Die Knolle hat es nicht einfach. Hören wir Kartoffel, sehen wir den Brei doch schon vor uns: fader Kartoffelstock in der Altersheimkantine, Erbsli und Rübli können auch nicht weit sein. Auch den Ruf das Arme-Leute-Essen schlechthin zu sein, haftet dem Gemüse hartnäckig an. Und zu allem Übel hat die Kartoffel auch hierzulande in den letzten Jahren ernstzunehmende Konkurrenz erhalten. Die Süsskartoffel agiert schlau. Sie weiss sich als Superfood bestens zu inszenieren, schmeckt süsslich, nussig und hat mit ihrem orangefarbenen Fleisch – das muss auch Kartoffel neidlos anerkennen – die deutlich fotogeneren inneren Werte.

Doch Kartoffeln können soviel mehr als Raclettekäse zu hofieren. Sie sind wahre Vitaminbomben, liefern Energie und machen glücklich. Sie haben in Zeiten von Krieg und Seuchen schon breite Bevölkerungsschichten vor dem sicheren Hungertod bewahrt und sind auch heute noch wertvolles Grundnahrungsmittel. Dazu kommt ihre schier unübertreffbare Wandelbarkeit:[nbsp]frittiert, grilliert oder geraffelt – die Kartoffel schmeckt in etlichen Varianten hervorragend. Auch darf sie sich erhobenen Hauptes als weltweit erfolgreich bezeichnen – ob im russichen Eintopf, im indischen Aloo Gobi oder zum Schweizer Raclette – die Kartoffel scheint unerlässlich.

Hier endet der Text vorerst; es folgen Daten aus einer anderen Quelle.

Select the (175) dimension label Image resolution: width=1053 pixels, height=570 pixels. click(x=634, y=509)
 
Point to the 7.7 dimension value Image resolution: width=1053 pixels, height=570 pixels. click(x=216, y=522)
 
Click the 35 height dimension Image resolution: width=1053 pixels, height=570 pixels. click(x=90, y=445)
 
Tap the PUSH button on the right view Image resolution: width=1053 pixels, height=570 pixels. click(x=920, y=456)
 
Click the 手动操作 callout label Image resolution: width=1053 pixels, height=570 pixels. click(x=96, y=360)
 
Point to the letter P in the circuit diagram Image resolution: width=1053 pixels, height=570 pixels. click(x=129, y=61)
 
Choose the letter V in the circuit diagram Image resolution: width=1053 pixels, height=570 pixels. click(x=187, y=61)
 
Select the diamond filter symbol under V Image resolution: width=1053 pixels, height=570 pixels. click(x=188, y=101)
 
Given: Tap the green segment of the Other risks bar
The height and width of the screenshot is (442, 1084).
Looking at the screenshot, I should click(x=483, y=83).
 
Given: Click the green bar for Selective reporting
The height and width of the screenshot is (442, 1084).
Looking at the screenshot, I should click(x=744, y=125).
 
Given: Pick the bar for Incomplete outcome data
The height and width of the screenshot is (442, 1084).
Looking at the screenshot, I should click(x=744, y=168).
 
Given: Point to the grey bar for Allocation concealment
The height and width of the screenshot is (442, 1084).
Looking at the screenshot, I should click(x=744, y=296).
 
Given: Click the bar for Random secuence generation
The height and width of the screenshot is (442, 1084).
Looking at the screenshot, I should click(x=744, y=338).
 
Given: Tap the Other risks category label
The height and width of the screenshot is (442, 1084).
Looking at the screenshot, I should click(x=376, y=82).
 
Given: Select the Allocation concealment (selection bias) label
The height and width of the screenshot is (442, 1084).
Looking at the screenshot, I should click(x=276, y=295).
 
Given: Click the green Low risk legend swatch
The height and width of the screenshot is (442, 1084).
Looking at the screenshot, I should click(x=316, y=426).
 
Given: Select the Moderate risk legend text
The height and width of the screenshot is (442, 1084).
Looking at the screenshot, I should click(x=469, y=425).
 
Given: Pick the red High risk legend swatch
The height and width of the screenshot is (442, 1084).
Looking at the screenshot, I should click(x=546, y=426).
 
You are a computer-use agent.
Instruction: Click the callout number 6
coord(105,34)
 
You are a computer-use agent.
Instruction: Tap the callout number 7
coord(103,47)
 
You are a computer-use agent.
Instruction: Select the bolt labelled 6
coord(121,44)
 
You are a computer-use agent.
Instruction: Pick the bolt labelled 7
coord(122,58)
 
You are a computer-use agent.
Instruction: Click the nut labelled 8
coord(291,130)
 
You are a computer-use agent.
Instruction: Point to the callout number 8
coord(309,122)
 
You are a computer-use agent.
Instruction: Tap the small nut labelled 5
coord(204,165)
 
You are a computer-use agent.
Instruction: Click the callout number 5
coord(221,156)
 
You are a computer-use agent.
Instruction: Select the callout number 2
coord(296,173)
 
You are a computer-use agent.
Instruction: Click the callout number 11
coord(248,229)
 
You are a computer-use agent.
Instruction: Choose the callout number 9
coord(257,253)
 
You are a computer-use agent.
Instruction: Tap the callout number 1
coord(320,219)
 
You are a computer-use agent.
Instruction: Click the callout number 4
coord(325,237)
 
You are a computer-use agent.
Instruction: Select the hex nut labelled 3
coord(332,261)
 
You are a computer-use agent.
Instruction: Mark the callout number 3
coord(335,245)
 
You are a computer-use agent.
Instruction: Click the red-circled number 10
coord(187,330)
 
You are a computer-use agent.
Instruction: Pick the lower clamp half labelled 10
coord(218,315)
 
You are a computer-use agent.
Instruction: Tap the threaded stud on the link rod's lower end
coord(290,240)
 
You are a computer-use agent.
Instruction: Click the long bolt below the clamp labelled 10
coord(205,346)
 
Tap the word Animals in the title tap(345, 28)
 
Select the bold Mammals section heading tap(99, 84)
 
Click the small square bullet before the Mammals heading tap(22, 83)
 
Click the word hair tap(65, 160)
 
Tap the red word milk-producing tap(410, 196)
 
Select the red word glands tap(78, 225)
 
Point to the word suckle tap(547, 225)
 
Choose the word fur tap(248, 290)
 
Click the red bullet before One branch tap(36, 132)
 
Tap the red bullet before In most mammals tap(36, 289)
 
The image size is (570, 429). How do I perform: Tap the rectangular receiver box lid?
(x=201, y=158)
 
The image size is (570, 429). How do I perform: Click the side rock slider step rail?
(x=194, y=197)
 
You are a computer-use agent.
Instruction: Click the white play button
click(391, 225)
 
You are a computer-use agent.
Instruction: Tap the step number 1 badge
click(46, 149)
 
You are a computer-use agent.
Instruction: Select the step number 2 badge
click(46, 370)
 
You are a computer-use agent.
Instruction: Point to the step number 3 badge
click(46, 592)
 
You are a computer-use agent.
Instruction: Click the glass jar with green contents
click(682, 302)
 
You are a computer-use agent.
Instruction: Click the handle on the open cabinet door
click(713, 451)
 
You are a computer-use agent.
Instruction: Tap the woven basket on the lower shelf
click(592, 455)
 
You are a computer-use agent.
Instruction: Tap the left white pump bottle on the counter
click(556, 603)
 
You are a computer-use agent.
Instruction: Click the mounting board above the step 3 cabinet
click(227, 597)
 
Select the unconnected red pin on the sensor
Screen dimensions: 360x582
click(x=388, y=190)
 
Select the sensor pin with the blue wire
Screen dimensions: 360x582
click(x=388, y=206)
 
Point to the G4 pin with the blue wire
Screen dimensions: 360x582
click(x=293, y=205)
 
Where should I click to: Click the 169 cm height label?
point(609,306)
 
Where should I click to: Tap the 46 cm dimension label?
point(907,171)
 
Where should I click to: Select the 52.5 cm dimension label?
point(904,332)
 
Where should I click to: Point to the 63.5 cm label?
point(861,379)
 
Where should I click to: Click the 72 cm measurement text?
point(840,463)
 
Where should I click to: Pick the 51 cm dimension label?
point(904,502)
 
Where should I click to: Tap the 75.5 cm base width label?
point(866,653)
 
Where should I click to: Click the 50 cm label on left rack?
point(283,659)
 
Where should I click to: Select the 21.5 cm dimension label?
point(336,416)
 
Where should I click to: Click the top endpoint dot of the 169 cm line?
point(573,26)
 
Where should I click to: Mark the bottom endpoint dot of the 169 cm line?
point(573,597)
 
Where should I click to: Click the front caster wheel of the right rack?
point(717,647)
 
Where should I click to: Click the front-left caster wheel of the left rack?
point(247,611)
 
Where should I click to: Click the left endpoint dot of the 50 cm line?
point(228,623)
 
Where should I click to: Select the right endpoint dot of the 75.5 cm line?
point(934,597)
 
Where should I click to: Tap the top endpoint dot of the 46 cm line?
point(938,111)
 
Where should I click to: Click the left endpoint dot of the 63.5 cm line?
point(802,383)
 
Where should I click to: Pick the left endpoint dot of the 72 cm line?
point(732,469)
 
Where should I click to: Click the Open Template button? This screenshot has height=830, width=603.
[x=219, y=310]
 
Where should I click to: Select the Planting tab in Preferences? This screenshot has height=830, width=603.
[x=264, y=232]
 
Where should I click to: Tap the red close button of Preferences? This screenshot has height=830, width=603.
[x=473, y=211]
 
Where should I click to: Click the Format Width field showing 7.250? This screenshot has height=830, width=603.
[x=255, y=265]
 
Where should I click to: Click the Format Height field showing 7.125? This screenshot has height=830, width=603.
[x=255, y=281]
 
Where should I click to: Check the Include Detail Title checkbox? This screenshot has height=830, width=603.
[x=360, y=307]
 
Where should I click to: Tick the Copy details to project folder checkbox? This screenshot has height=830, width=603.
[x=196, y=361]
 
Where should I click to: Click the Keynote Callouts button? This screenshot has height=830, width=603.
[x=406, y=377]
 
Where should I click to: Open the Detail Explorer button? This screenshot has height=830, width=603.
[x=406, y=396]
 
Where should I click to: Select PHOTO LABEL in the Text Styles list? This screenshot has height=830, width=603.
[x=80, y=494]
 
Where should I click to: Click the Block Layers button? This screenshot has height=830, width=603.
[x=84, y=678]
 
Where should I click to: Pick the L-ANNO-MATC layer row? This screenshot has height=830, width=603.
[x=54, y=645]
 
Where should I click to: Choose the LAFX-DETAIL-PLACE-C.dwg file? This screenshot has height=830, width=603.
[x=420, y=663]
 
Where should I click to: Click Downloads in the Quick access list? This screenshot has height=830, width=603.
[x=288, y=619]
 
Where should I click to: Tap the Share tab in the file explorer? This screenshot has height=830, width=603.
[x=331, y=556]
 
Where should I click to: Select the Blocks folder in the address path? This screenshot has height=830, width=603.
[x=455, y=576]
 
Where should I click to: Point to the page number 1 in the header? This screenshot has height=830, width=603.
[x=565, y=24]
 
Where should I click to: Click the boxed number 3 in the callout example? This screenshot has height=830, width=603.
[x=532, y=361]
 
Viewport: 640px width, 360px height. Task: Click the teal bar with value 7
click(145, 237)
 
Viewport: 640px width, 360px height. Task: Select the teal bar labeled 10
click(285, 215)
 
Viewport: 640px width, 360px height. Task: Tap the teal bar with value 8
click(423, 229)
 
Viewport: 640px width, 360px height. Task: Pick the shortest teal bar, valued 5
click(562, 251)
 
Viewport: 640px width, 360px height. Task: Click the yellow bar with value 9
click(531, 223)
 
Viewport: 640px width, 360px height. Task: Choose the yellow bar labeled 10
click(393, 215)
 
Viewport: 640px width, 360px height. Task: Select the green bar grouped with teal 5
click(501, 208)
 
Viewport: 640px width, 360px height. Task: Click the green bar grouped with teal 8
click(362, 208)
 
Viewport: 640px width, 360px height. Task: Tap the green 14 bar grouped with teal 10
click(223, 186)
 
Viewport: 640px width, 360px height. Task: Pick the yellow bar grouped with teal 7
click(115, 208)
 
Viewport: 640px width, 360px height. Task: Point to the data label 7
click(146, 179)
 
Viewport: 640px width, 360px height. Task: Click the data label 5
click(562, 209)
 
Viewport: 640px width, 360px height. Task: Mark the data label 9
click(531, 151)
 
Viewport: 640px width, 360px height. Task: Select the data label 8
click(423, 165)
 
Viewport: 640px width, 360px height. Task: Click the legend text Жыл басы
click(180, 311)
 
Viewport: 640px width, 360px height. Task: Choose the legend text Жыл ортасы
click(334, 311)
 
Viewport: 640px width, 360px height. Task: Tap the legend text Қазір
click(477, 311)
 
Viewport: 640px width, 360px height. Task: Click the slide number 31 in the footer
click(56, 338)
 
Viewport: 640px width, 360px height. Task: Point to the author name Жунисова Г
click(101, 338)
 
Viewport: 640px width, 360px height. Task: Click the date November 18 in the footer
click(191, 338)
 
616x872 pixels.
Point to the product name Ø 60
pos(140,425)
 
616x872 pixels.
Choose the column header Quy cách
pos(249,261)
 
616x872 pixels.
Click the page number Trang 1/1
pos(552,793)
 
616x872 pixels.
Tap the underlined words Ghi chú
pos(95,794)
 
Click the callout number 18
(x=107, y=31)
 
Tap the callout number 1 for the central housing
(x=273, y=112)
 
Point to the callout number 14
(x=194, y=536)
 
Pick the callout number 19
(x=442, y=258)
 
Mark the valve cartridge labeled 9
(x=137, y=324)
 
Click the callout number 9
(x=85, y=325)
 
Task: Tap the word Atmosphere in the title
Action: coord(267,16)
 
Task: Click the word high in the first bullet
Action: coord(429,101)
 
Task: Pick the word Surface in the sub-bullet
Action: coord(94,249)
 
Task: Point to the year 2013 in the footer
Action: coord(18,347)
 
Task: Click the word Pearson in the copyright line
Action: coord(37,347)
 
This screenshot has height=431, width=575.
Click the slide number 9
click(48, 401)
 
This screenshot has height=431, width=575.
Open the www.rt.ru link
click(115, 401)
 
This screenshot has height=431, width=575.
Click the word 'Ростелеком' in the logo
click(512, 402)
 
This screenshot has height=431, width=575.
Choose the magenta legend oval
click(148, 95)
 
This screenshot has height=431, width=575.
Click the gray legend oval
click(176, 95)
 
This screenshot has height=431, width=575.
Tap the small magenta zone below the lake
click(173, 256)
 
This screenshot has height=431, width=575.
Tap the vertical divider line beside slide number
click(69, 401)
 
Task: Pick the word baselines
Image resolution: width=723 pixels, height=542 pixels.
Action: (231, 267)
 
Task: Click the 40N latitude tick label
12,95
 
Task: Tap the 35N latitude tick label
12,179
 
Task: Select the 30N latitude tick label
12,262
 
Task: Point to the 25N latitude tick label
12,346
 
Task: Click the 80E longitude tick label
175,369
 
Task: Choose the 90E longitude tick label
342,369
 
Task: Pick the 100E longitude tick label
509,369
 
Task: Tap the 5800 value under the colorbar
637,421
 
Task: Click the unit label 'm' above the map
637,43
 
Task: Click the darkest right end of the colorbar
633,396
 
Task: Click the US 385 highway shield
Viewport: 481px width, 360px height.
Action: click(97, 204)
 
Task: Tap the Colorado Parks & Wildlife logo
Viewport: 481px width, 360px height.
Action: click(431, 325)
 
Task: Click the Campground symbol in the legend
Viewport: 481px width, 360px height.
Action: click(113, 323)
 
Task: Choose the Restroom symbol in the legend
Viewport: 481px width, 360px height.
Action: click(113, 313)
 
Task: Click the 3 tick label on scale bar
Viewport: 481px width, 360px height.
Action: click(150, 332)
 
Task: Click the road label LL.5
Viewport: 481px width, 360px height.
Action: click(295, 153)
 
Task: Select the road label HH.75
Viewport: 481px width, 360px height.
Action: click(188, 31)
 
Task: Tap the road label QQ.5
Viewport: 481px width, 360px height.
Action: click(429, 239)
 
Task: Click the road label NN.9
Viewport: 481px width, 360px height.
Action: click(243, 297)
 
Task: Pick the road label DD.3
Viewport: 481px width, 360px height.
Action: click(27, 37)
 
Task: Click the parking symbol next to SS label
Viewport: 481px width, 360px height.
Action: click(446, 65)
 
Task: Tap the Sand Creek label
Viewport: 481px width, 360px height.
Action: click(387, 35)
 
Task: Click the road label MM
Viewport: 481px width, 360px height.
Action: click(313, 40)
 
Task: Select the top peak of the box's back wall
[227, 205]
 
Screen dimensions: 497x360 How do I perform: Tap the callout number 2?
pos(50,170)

Einer, der den Wert der Kartoffel nicht verkannte, war Günther Grass. Und so wird die Kartoffel in „Der Butt“ beinah hymnisch gefeiert. Ganz wie’s dieser tollen Knolle gebührt.

 

“Patata, Potato, Tartuffel, Erdäpfel, Bulwen… Raleigh oder Drake sollen sie nach Europa verschleppt haben. (…) Heute essen wir: mehlige Salzkartoffeln, rohe Kartoffeln gerieben, in krauser Knochenbrühe gekochte, Petersilienkartoffeln oder nur Pellkartoffeln mit Quark. Wir kennen Kartoffeln mit Zwiebeln gedämpft oder in Senfsosse, Butterkartoffeln, mit Käse überkrustete, gestampfte, in Milch gekochte, in Folie gebackene, winterliche Lagerkartoffeln, Frühjahrskartoffeln. Oder solche in grüner Sosse. Oder Kartoffelmus mit verloreren Eiern. Oder thüringische , vogtländer, hennebergische Kartoffelklösse in weisser Sauce mit Semmelbrösel. Oder Kartoffelmarzipan, Kartoffeltorte, Kartoffelpudding. Oder Kartoffelschnaps.”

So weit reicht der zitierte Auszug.